TASK TO CARRY OUT
In the entries below, the line with "Viewport: 615px width, 400px height." marks the start. Return it and every following line exactly, ending with the last.

RECORDS FOR THE TASK
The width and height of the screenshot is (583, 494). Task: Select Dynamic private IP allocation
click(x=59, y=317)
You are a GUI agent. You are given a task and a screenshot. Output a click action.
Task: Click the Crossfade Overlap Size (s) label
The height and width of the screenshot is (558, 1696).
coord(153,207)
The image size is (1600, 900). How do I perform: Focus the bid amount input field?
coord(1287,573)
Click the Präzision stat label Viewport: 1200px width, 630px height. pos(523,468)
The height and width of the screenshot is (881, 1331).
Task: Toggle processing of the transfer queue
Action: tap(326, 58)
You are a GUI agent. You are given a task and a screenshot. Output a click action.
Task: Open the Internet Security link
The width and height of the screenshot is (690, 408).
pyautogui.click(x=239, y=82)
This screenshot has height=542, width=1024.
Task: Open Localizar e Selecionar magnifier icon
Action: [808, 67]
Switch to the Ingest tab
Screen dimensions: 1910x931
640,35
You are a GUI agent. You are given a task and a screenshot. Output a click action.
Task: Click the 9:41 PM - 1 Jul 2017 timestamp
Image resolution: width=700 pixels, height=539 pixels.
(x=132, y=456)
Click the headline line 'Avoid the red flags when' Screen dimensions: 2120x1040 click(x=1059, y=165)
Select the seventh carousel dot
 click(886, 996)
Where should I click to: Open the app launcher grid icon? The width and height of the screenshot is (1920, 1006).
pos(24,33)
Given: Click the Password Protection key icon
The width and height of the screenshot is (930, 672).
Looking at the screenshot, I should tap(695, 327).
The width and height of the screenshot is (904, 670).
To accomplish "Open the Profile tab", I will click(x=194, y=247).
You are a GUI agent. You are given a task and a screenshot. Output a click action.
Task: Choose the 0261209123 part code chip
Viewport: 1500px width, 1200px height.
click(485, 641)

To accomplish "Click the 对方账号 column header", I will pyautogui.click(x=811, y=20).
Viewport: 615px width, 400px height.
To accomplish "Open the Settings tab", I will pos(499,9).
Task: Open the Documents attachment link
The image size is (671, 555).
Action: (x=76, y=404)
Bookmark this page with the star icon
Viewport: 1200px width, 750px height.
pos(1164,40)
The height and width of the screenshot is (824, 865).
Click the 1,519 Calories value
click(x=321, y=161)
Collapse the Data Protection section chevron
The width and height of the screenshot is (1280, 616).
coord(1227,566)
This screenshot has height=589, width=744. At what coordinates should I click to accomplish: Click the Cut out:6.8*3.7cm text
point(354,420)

FINISHED TASK
Viewport: 615px width, 400px height.
To accomplish "Open the Settings tab", I will pos(499,9).
Task: Open the Documents attachment link
The image size is (671, 555).
Action: (x=76, y=404)
Bookmark this page with the star icon
Viewport: 1200px width, 750px height.
pos(1164,40)
The height and width of the screenshot is (824, 865).
Click the 1,519 Calories value
click(x=321, y=161)
Collapse the Data Protection section chevron
The width and height of the screenshot is (1280, 616).
coord(1227,566)
This screenshot has height=589, width=744. At what coordinates should I click to accomplish: Click the Cut out:6.8*3.7cm text
point(354,420)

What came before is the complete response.